The first thing most people say when they see the New 3DS XL in the flesh is ‘ooh shiny’, or ‘it looks just the same as the last model, really…’ and it’s true, it does look just like a shinier version of the XL that’s been available since 2012. But when you lift the lid and let everyone see what’s going on inside, more is said, with the shiny or samey nature of the design being clouded by them saying ‘I got to get myself one of these!’
The New 3DS XL is an upgrade rather than a completely new console, and the new features it introduces sound minor when put into words, but in action they make a world of difference. The console has three extra buttons, two new triggers for more complex games, and a right stick to allow for easier camera control or other functions for any games that allow it. It makes titles like Monster Hunter and Ironfall much easier to get to grips with, and for many that’s a big enough upgrade in itself.
But the system also has more power packed into it, allowing for faster loading times, downloads and even more technically advanced games. So far only one exclusive title is available to make use of the new speed and power, Xenoblade Chronicles 3D, but certain games such as Monster Hunter 4 Ultimate and Code Name S.T.E.A.M receive a bump in performance, be it improved monster textures or faster enemy turns. It’s hard to say how many games will make use of the extra power, as we’re only two months into the systems life, but any games that do will help to make the New 3DS XL an essential upgrade, rather than a decent optional one.
Another big feature is how the 3D is handled on the system. Despite 3D being part of the 3DS name, many tend to play their games in without the pop in/ pop out effect due to the zen like focus needed to play games in 3D without the effects breaking up and become one big blur. Face tracking technology on the New 3DS means the 3D is far less likely to break now, as the 3D works in relation to where the gamer is looking. It brings a fresh kick to 3D and the novelty of seeing monsters pop out and worlds with fully perceived depth feels new once more.
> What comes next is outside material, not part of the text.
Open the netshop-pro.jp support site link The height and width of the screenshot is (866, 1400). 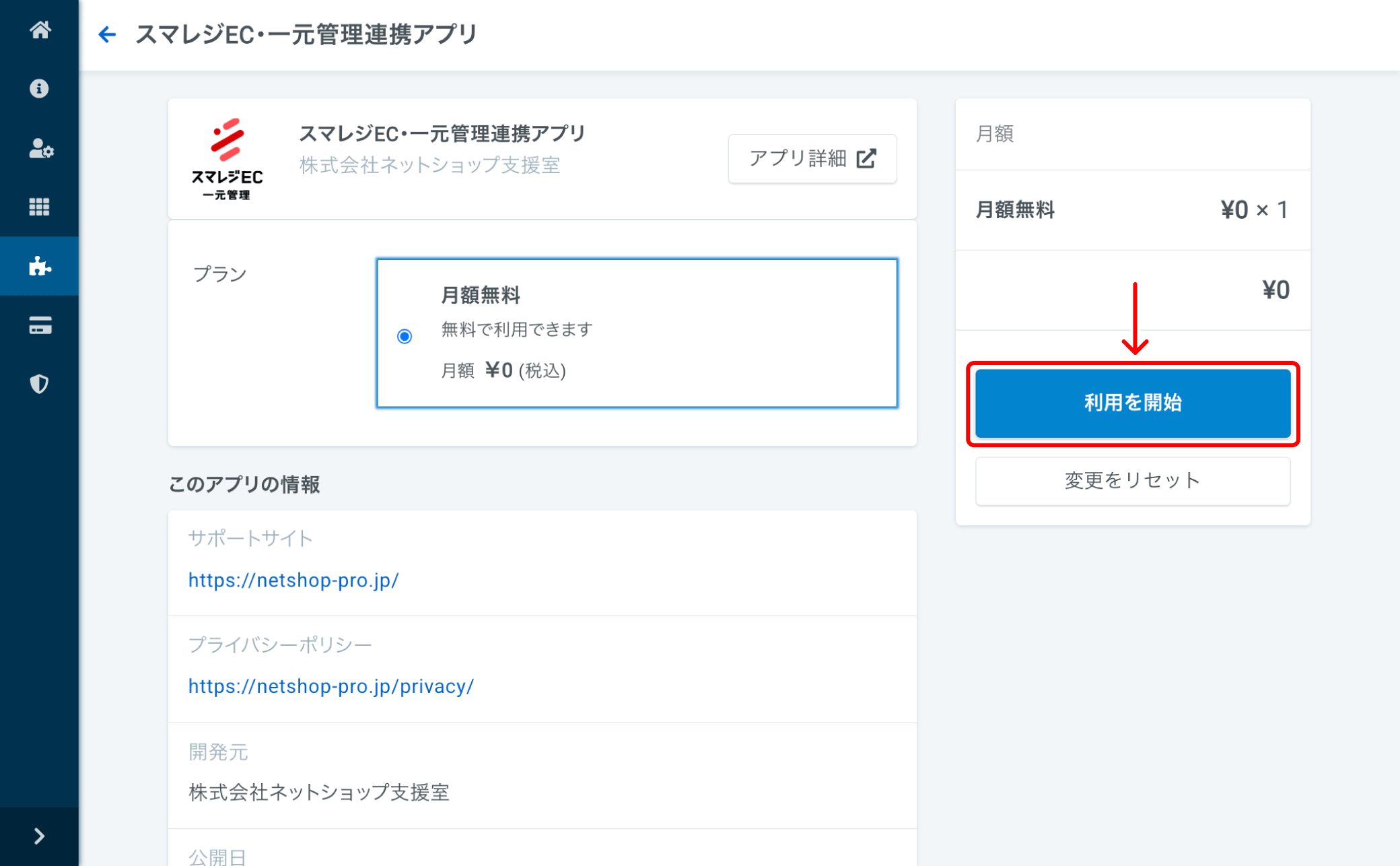[x=293, y=580]
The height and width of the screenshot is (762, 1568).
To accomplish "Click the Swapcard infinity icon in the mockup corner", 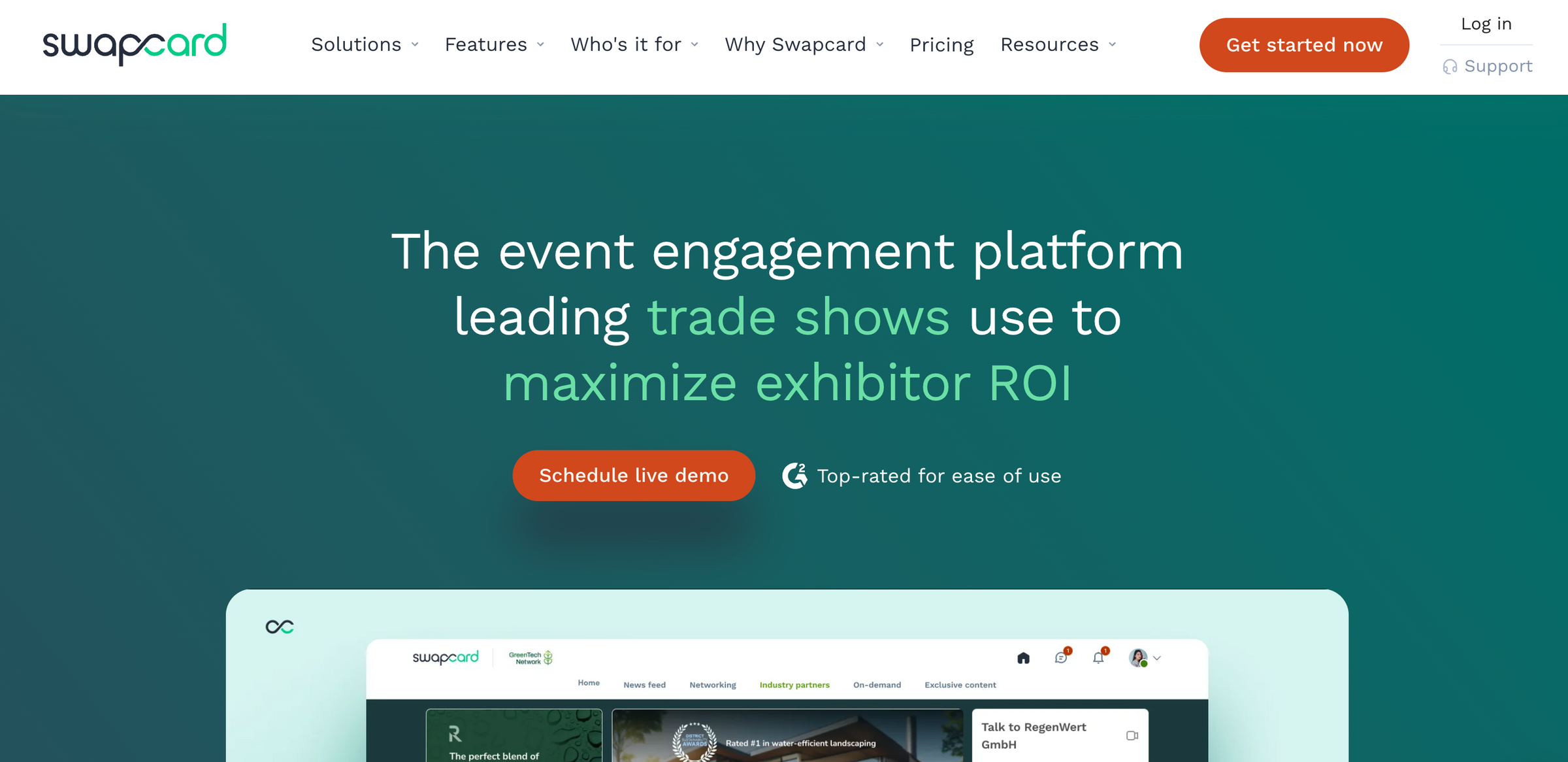I will click(x=280, y=625).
It’s feels like the potential of the system has been realised, and this is the upgrade we should have got instead of the standard XL.
The new system also makes use of the new Amiibo toy line which tends to sell out before they’re available to buy, meaning games can take advantage of unlocking extra content, a feature Super Smash Bros for 3DS, Xenoblade Chronicles 3D, and Ace Combat Assault Horizon Legacy currently make use of. If you can find the figures you want that is. I often dream of having my own Shulk to unlock extra kit on Xenoblade. I always wake up with a pillow dripping with my tears.
Same Old Problems
Though while the New 3DS XL adds a bunch of great new features, it also carries on with some of the same old issues. Getting onto the online store, be it through the main menu or during games, is still a sluggish process, and the system still only allows 32gb’s worth of storage via an SD card (this time they’ve gone the micro route, so for anyone transferring from one 3DS to another, make sure you have a micro card ready for action), unless you mess around to force more storage to be recognised by the system. The screen isn’t all that crisp either, especially when you compare it to modern phones, tablets or even the Playstation Vita. It makes the New 3DS XL sometimes feel not all that new, an ageing model trying to freshen up via plastic surgery and implants.
More New Than Old
But the New 3DS XL, despite any old unfixed issues, is still a worthy update, and hopefully Nintendo continue to support it with exclusive games and enhanced regular games to make the upgrade feel worthwhile in the long run. Though any doubters will be sold on the system just by spending a few minutes with the new 3D stability face tracking. For once it actually works, more than 60% of the time, it works every time!